I have nearly one year of IT experience about forty times, so my opinion should count, right? <grin>

I pre-date CPM with computers... I remember when the first 5MB hard drives were announced for the Trash-80 model III.

So... I've been a Microsoft guy since DOS 2.11 through all the iterations of Windows from Windows 1.0 through Win 10. I recently needed a laptop with a Firewire 800 port. The only thing I could find is a Mac with a Thunderbolt port and a Firewire adapter. So, for the first time in nearly forty years, I own a MacBook Pro. I've already got an iPhone 6 and an iPad Mini 3.

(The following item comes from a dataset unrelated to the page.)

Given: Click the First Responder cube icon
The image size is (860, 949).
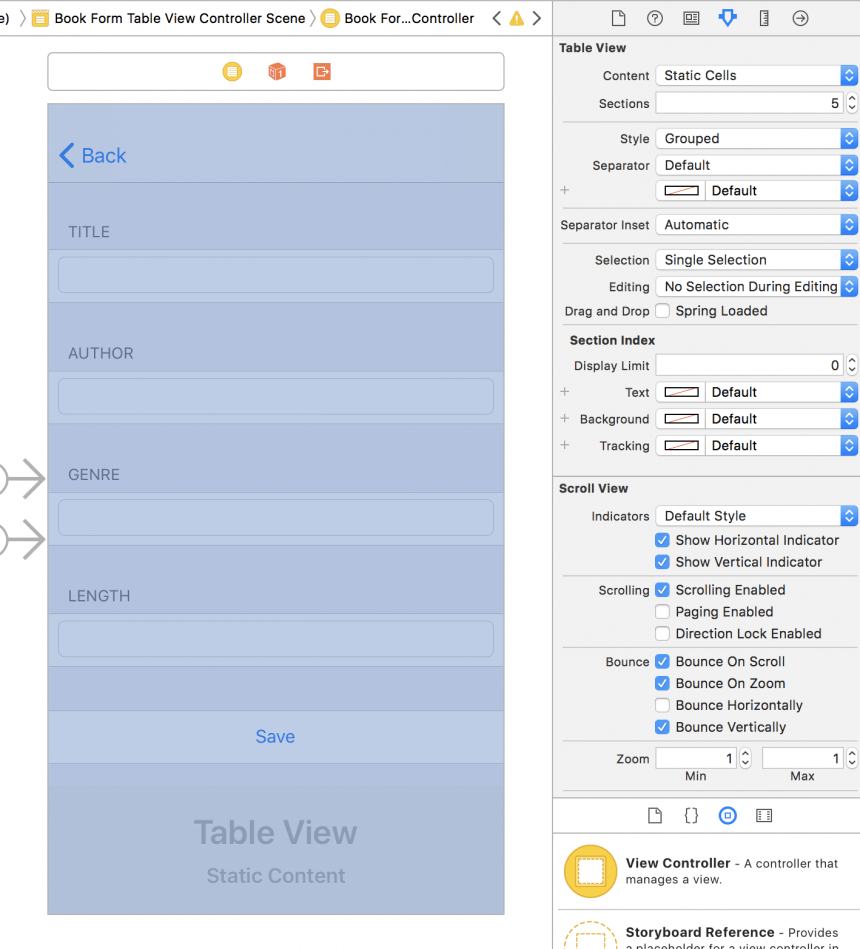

What I've found on my last 34 days on the road in the van is that the Apple ecosystem is almost perfect with the three devices for living on the road. The iPhone acts as both a phone and mobile hotspot for both the MacBook Pro and iPad mini 3. The iPad is the go-to device for most quick internet use, and the laptop only needs to come out when I need storage for photos, or have some other need that a larger box suffices for. The Apple eco-system is really well integrated with total access to calendar, contacts, phone, text messaging and just about any other activities that involve the Cloud across all three devices. After nearly forty years as an apple critic (with good reason) I have to report that I'm pleased I've made this switch. It's been interesting.
 
Agreed...right tool for the job. The point is laptops (with few exceptions) are the computational equivalent of a desktop with the added benefit of portability. Most can be recharged from a DC source - improving efficiency.

Sent from my XT1635-01 using Tapatalk
 
TrainChaser said:
The Question:  Is it possible to have a working desktop computer when you're van dwelling?
. . .

If possible, how much solar would I need?  How many batteries?

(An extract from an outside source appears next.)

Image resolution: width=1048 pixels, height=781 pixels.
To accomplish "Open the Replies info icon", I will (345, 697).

All thoughts and suggestions welcome!

pnolans said:
Well, I plan on finding out . . .  

I've had this desktop for about a year.  It has 12gb of memory, about 8 TB of storage.  I may have to buy a few more solar panels, and run my Honda.  On the other hand, I don't plan on running it all day long.

If you already have the computer, get a Kill-A-Watt meter, use your computer normally for a day and see what kind of power is needed.  Do the same and run it as hard as you ever will.  You can guess all you want but this will give you real-world numbers to determine how much power you will have to provide with solar/batteries/generator.

 --Spiff
 
Spaceman Spiff said:
If you already have the computer, get a Kill-A-Watt meter, use your computer normally for a day and see what kind of power is needed.  Do the same and run it as hard as you ever will.  You can guess all you want but this will give you real-world numbers to determine how much power you will have to provide with solar/batteries/generator.

 --Spiff


Exactly.  Have the meter already... I'm sitting here outside of Beulah , CO doing some other work... emptying out my needless storage area, visiting masterplumber, doing some work on the trailer, visiting DMV.   My PC laptop died in the desert near Yuma... My backup, a 11 year old MacBook won't run most SW anymore.  So, if the Desktop pulls too much (which I think it will) I may have to horse-trade some with my friend here.  Trade my "almost-gamer" level PC for his HP desktop .. switching out some drives and such.   I may pull the 2 4TB drives out and put them in external enclosures, and use them "on demand"... they almost entirely hold media files.

I'll measure it in my trailer.  My battery has been getting nothing but charged, for about a week now.   I'll stage the PC off of shore power, measuring it with the Kill-a-Watt.  I suspect I'll need a jimindenver setup to actually use it.  which doesn't make much sense just to run a PC... IMO.

But there are a LOT of movies and personal data on there.